Why call object class parameter method linseed of fixed data type parameter in inheritance

Question

Case 1:

public class BaseClass
{
    public virtual void Print(int i)
    {
        Console.WriteLine("BaseClass Print(int)");
    }
}

public class DerivedClass : BaseClass
{
    public override void Print(int i)
    {
        Console.WriteLine("DerivedClass Print(int)");
    }

    public void Print(object obj)
    {
        Console.WriteLine("DerivedClass Print(object)");
    }
}
static void Main(string[] args)
{
    DerivedClass objDerivedClass = new DerivedClass();
    int i = 10;
    objDerivedClass.Print(i);
}

Output is DerivedClass Print(object).

Case 2:

public class SomeClass
{
    public void Print(int i)
    {
        Console.WriteLine("DerivedClass Print(int)");
    }

    public void Print(object obj)
    {
        Console.WriteLine("DerivedClass Print(object)");
    }
}

static void Main(string[] args)
{
    SomeClass objSomeClass = new SomeClass();
    int i = 10;
    objSomeClass.Print(i);
}

Output is DerivedClass Print(int).

After calling objDerivedClass.Print(i); method, the output is DerivedClass Print(object). I don't understand why the method Print(object obj) is being called instead of Print(int i).
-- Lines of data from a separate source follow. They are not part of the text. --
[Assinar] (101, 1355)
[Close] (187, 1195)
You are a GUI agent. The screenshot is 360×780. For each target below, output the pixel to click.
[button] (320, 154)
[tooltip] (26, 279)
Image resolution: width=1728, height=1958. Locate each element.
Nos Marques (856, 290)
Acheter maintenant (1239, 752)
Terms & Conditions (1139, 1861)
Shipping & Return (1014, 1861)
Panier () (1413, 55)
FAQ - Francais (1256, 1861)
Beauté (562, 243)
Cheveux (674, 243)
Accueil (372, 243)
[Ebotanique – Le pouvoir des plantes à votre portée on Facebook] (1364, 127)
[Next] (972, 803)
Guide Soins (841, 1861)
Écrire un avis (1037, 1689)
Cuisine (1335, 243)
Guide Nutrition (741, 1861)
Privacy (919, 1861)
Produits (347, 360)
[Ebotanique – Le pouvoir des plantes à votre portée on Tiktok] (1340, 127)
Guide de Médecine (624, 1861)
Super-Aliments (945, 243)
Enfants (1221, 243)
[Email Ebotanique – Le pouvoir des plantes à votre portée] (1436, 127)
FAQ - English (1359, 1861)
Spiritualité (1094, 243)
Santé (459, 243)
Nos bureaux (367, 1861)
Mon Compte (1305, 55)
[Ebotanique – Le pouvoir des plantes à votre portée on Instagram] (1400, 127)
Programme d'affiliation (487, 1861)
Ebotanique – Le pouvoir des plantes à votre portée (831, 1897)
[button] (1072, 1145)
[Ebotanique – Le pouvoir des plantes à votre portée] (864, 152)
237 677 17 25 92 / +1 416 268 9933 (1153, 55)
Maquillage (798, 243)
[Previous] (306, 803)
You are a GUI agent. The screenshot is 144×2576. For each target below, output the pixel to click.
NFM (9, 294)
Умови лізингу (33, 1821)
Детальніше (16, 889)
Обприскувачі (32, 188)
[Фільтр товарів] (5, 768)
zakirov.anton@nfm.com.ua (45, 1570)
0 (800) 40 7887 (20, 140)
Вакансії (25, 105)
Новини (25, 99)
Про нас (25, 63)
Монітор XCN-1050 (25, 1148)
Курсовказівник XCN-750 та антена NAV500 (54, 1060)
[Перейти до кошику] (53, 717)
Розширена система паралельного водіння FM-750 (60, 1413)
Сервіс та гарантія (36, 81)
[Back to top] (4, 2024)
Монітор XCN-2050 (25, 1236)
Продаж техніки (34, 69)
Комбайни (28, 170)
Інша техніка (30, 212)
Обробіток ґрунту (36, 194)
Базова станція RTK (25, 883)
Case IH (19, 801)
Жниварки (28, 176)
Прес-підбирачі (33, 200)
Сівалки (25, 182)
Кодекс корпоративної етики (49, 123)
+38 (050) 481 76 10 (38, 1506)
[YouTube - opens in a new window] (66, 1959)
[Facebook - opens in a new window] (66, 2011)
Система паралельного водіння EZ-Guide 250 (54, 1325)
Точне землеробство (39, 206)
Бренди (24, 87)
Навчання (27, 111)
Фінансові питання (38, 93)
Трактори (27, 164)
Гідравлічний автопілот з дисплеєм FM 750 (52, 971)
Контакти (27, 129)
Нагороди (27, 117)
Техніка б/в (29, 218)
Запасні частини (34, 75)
If DerivedClass does not inherit BaseClass class then output is DerivedClass Print(int).

Please explain.......

Answer 1

This is how overload resolution works with inheritance:

1. The function that includes the override modifier is excluded from the set of candidates.
2. Since the function with the object parameter can be used, then the function that is declared in the base is removed from the set of candidates.

The winner is the function with the object parameter.

According to Eric Lippert (from Microsoft):

This is by design and for a good reason. This design helps prevent the Brittle Base Class problem. C# was designed to make it easier and safer to write "versioned" components, and this rule is a big part of that.

When no inheritance is used, both functions are candidates, and the one that is more specific is used. The winner is the function with the int parameter.